With the summer’s fires encircling our cities, Frances and I sought to think seriously about how the urgency of this challenge might press upon our own home-discipline. We looked not only for the ways it might shape the content of what we teach and research, but also its connection to our epistemic orientation: the ways we face the world and seek to orient subjects towards certain forms of seeing, understanding and acting.

Of course practices of making sense of the past are as old as human time, and have long been undertaken by a host of human actors from a variety of knowledge traditions. But historicity, as it is practised and taught within a range of disciplines at the start of the twenty-first century, carries with it a very particular orientation. It one that is predicated on an impatience with the idea that events or structures are eternal, static or natural. It understands people as subject to forces beyond their control, but also as having power to act on and in the world. Historians today tend to locate their actors in the midst of things: acting as best they can in their context with the tools they have; acting courageously, or secretly or self-interestedly or collectively; pursuing world-making on small and large scales.

There seemed to us to be nothing inherently progressive or conservative in this approach to time. On both the left and right side of politics, it is one that acknowledges animating forces and human striving. It sees the world as sacred and profane, replete with systems of power and possibilities for change and love and hope and tragedy. It is an orientation to power, time and human subjectivity that presents the possibility of a world in which structures can be re-ordered, subjectivities can be re-aligned, and everyone’s actions matter.

It might seem rather obvious to say but, writing under the skies of Australia’s ‘savage summer’, this seemed to us to be an approach to power and human agency that is very different to another orientation that has come to shape how states ‘think’, how politicians and business leaders speak, and the way people from all walks of life understand themselves and their worlds.

This other orientation promotes a vision of the world that is largely antithetical to the possibility of change and human agency. It flattens the differences of place and context and it tends towards fatalism – as evident, say, in its framing of the ‘inevitability’ of artificial intelligence or the ‘naturalness’ of wildfire. It is a technocratic and managerialist orientation that accords a very small class of people decision-making power, while reducing the agency of almost everyone else to the realm of consumption. In the process it seeks to depoliticise issues that urgently need politicising.

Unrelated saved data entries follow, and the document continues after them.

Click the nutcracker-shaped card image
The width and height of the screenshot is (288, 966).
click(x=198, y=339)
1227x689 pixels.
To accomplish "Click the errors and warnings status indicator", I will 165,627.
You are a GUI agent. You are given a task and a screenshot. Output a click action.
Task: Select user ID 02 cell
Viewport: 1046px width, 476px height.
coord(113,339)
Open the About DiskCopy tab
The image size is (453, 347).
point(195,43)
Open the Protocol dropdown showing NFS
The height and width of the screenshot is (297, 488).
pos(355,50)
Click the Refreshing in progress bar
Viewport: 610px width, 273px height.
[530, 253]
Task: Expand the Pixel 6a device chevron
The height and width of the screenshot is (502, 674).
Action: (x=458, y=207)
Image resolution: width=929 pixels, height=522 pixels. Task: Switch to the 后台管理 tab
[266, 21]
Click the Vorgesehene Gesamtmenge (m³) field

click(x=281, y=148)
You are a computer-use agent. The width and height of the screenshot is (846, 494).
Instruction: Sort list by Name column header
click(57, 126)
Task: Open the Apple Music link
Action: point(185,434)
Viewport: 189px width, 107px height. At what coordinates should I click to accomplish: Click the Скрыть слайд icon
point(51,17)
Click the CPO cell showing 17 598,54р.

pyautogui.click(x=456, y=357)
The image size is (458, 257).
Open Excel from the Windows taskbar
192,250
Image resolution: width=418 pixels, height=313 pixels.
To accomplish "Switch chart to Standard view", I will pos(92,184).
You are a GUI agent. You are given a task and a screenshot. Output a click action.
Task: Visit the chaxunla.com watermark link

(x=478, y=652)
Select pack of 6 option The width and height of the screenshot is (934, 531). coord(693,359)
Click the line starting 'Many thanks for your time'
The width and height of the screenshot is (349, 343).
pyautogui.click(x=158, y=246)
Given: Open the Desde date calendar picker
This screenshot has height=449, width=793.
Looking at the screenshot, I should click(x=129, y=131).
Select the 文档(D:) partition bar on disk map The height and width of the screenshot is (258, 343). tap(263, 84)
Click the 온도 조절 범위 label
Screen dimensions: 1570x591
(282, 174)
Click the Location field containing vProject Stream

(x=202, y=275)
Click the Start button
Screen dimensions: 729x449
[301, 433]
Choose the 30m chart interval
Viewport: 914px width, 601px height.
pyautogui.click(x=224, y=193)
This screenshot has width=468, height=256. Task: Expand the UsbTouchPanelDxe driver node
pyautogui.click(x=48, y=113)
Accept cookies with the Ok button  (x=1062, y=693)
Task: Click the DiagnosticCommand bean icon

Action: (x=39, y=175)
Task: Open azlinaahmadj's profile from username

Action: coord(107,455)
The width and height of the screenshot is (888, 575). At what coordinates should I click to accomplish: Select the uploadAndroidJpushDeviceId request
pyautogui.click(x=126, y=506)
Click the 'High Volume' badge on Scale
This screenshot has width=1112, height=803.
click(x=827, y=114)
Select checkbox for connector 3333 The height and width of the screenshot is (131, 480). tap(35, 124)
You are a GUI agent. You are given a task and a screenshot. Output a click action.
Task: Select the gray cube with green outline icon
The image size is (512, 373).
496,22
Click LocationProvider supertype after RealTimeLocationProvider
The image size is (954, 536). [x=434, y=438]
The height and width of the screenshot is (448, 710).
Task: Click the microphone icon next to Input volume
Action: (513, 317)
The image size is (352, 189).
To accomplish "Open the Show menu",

For those who feel the urgency of these times, perhaps doing history means seeing themselves as a part of this high-stakes debate about the systems that create and structure the world we all live in?

Our article, published recently as part of a special issue of History Australia, explores what this might mean for the ways historians think about themselves and the ways they write and speak. Thanks to the journal, the piece is available on open access for a limited time, but if you can’t beat the pay wall, the full text is available here for free.

Twelve short years are projected. How will we dwell in that time? Do we still believe it is open? That the ends predicted are inevitable? The communities inviting people to understand themselves as active and their worlds as re-makeable are few and far between.

With the time we have been given, let us speak the thing we know to be true: that in halting, inestimable and surprising ways, societies change, and in acting together, people have a hand in changing them.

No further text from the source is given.